→ **PASSAGE FOURNI**
☆ ☆ ☆ ☆ ☆ ☆ ☆
La vente d’un bien grevé d’usufruit en pleine propriété ne peut être réalisée qu’avec l’accord de l’usufruitier, qu’il s’agisse d’une vente de gré à gré ou d’une vente forcée (Cass. Civ 1ère 13 juin 2019 pourvoi 18-17.347)

Dans un arrêt publié le 13 juin 2019 obtenu à la suite du pourvoi exercé par les clients du cabinet, la Cour de Cassation vient de réaffirmer le principe de protection de l’usufruit en cas de vente forcée de l’immeuble qu’il grève.

Les faits sont les suivants : mes clients sont, avec leur sœur, nus-propriétaires en indivision de biens immobiliers sur lesquels leur mère dispose d’un usufruit.

L’un des créanciers de la sœur muni d’un jugement de condamnation, engage l’action oblique pour forcer la licitation des biens indivis afin de pouvoir saisir la somme due.
☆ ☆ ☆ ☆ ☆ ☆ ☆
Entrées sources
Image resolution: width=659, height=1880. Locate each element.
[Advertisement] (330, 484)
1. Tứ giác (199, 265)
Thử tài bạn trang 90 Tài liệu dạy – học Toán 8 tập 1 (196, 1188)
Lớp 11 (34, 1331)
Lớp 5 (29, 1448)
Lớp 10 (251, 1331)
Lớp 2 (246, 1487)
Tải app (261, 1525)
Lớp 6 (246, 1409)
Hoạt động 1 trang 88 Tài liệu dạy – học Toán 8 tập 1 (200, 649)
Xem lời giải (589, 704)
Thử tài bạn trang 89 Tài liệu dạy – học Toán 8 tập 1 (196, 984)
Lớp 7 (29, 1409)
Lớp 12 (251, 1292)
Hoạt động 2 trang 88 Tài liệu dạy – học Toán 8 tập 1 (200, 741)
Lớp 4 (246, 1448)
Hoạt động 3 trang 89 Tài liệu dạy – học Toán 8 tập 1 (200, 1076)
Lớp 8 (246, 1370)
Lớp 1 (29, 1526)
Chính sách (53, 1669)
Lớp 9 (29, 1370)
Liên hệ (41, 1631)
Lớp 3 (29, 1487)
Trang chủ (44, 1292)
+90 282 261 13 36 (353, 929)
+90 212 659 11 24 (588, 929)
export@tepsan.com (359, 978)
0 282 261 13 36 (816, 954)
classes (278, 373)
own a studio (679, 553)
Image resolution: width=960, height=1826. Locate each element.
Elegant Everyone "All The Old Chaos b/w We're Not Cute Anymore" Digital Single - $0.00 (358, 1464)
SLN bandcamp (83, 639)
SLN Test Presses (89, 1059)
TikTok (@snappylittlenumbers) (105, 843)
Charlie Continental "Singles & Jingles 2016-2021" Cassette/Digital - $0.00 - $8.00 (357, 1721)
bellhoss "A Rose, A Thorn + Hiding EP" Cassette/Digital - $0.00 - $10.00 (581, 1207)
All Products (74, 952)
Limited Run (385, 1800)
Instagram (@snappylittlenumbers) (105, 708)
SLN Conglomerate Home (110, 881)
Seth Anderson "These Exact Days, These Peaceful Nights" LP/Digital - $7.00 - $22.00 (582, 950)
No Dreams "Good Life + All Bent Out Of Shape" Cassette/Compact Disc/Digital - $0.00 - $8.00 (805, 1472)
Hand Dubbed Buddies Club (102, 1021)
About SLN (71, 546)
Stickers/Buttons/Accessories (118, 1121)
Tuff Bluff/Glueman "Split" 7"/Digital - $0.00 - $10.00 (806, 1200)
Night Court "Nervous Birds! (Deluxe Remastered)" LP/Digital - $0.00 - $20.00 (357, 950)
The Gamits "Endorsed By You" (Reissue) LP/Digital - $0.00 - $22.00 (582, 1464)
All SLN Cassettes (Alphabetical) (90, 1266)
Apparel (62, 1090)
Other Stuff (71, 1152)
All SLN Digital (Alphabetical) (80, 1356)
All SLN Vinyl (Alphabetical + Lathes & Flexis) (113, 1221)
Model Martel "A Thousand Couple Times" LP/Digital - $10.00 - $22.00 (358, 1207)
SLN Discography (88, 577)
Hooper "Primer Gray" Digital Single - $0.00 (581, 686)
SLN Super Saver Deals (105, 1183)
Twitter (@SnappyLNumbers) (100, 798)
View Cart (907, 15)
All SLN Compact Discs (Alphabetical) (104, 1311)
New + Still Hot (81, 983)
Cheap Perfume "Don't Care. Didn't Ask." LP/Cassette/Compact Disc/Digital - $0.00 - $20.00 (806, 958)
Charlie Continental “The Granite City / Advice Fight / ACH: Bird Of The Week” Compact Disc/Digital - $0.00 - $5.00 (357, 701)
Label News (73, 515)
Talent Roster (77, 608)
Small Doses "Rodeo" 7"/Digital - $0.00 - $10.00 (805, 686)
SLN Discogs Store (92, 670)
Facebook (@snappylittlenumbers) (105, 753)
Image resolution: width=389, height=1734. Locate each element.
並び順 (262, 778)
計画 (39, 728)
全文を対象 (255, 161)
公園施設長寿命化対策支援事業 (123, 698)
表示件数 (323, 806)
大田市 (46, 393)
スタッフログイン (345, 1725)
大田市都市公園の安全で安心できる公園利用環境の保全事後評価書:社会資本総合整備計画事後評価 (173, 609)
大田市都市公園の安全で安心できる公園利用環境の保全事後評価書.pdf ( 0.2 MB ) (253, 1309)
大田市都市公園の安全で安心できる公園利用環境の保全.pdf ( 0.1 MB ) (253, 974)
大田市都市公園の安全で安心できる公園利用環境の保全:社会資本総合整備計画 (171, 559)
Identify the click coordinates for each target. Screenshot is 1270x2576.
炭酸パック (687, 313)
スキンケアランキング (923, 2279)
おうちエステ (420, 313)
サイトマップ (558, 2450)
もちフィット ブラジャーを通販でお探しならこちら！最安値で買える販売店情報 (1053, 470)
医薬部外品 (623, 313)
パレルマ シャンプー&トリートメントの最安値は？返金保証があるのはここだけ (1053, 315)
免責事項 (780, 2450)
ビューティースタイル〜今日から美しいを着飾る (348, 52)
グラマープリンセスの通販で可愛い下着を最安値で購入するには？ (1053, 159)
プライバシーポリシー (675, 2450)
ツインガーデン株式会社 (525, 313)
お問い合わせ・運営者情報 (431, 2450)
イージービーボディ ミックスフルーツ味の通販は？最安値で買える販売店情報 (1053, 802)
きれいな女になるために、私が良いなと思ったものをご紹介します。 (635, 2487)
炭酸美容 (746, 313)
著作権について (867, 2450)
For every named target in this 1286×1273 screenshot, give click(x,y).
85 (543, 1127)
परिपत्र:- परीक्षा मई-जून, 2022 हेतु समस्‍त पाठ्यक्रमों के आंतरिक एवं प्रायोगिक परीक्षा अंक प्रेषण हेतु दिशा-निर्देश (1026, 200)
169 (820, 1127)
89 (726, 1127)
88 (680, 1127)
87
☆ ☆ ☆ ☆ ☆ ☆ ☆
→ **MISE EN PRATIQUE**
1) Transcrivez le passage fourni de « La vente d’un » jusqu'à « l’immeuble qu’il grève. » compris.
2) Traduisez en anglais cette phrase du passage fourni : « Les faits sont les suivants : mes clients sont, avec leur sœur, nus-propriétaires en indivision de biens immobiliers sur lesquels leur mère dispose d’un usufruit. »

→ **RÉPONSES PAR TÂCHE**
1)
La vente d’un bien grevé d’usufruit en pleine propriété ne peut être réalisée qu’avec l’accord de l’usufruitier, qu’il s’agisse d’une vente de gré à gré ou d’une vente forcée (Cass. Civ 1ère 13 juin 2019 pourvoi 18-17.347)

Dans un arrêt publié le 13 juin 2019 obtenu à la suite du pourvoi exercé par les clients du cabinet, la Cour de Cassation vient de réaffirmer le principe de protection de l’usufruit en cas de vente forcée de l’immeuble qu’il grève.

2) The facts are as follows: my clients are, together with their sister, joint bare owners of real estate over which their mother holds a usufruct.